Discussion in 'C Programming' started by Ram Prasad, Sep 28, 2011.

  1. Ram  Prasad

    Ram Prasad Guest

    I have a system that gets jobs in files which are stored in a
    directory tree structure.
    To get the current job queue size , I simply have to count all files
    in a particular directory ( including sub dirs )
    The queue size may be upto 2 million files
    I can get the size by using

    find /path -type f | wc -l

    But this is not fast enough. So I wrote a small directory search
    script to just count the number of files , can I optimize this
    further.
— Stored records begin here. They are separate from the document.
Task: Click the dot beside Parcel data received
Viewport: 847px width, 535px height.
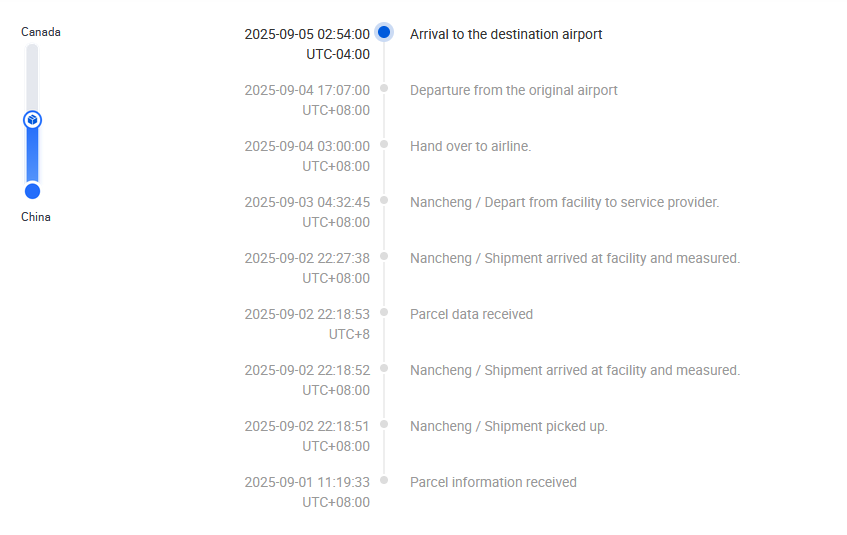Action: pos(384,312)
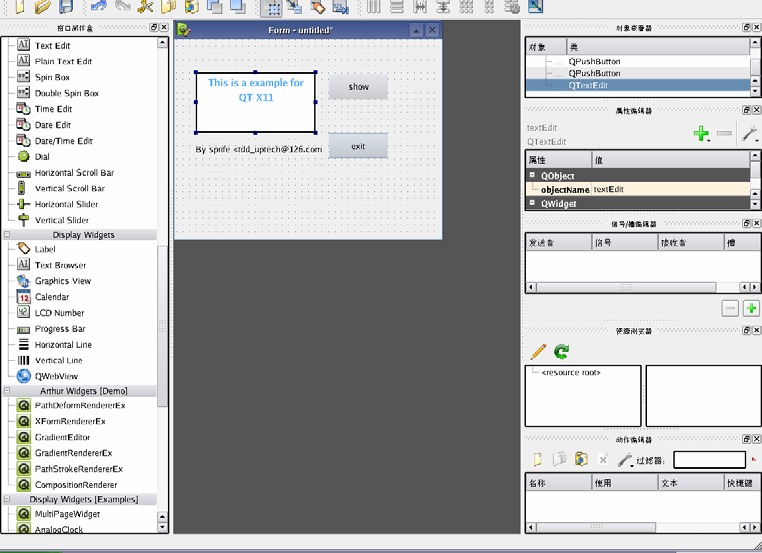Collapse the QObject property group
This screenshot has width=762, height=553.
coord(533,176)
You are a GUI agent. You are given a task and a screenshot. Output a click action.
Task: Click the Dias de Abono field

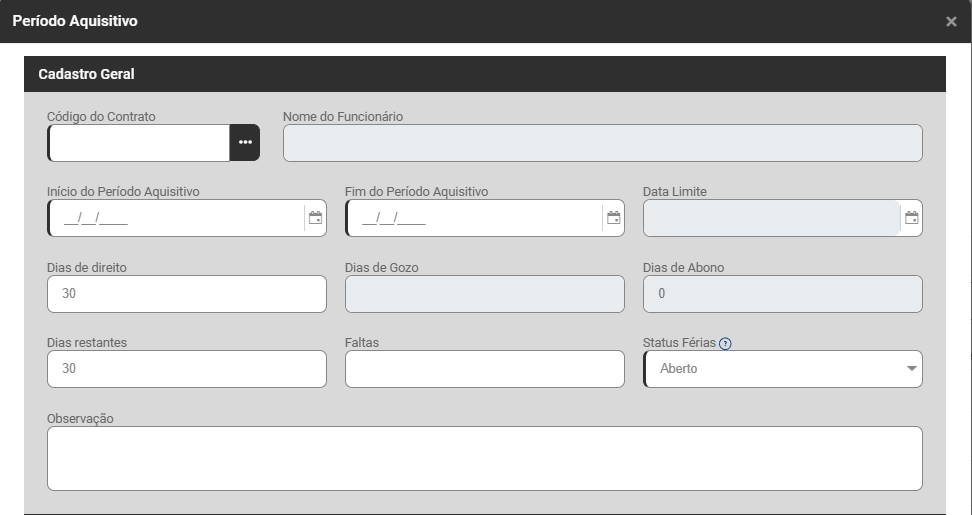(x=782, y=294)
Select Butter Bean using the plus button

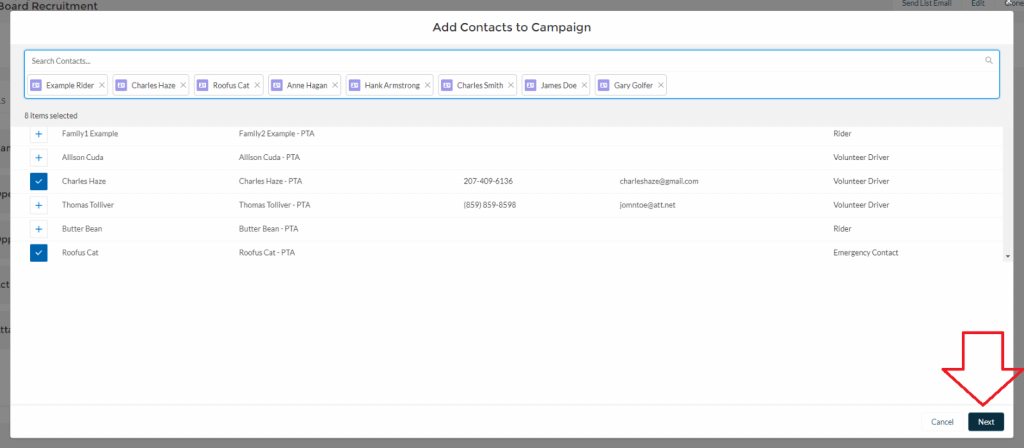[39, 229]
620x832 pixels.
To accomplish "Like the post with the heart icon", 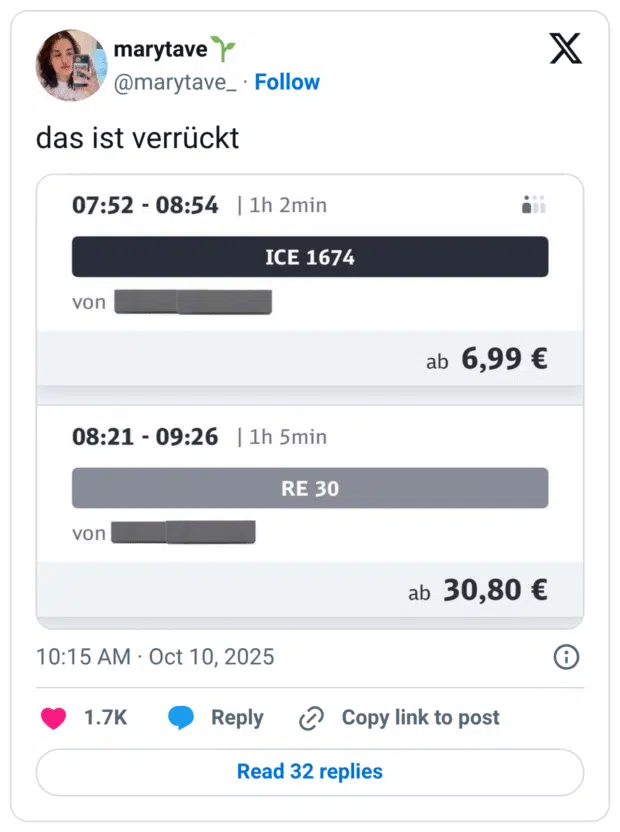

Currently the script takes longer than optimal
    0.7 s for a queue size of 300 k

    The script will always run only on linux .. so I dont bother about
    compatibility anyway.




    #include <stdio.h>
    #include <sys/types.h>
    #include <dirent.h>
    #include <sys/stat.h>
    #include <stdlib.h>
    #include <string.h>

    #if STAT_MACROS_BROKEN
    # undef S_ISDIR
    #endif

    #define MAXPATH 1000
    #if !defined S_ISDIR && defined S_IFDIR
    # define S_ISDIR(Mode) (((Mode) & S_IFMT) == S_IFDIR)
    #endif
    /* I Think this function is the bottleneck */
    int isdir (const char *path){
    struct stat stats;
    return stat (path, &stats) == 0 && S_ISDIR (stats.st_mode);
    }
    int dirnscan (const char *path){
    char fullpath[MAXPATH];
    DIR *dp;
    struct dirent *ep;
    int n=0;
    dp = opendir (path);
    if(dp==NULL) return 0;
    while ((ep = readdir (dp))){
    if(ep->d_name[0] == '.') continue;
    sprintf(fullpath,"%s/%s",path,ep->d_name);
    if(isdir(fullpath) == 0){
    ++n;
    } else {
    n = n + dirnscan(fullpath);
    }
    }
    closedir(dp);
    return(n);
    }
    int main(int argc,char *argv[]){
    printf("%d\n",dirnscan(argv[1]));
    return(0);
    }
     
    Ram Prasad, Sep 28, 2011
    #1
    1. Advertising

  2. Ram Prasad <> writes:
    > I have a system that gets jobs in files which are stored in a
    > directory tree structure.
    > To get the current job queue size , I simply have to count all files
    > in a particular directory ( including sub dirs )
    > The queue size may be upto 2 million files
    > I can get the size by using
    >
    > find /path -type f | wc -l
    >
    > But this is not fast enough. So I wrote a small directory search
    > script to just count the number of files , can I optimize this
    > further. Currently the script takes longer than optimal
    > 0.7 s for a queue size of 300 k
    >
    > The script will always run only on linux .. so I dont bother about
    > compatibility anyway.
    >

    [43 lines deleted]

    You'll get better answers on comp.unix.programmer.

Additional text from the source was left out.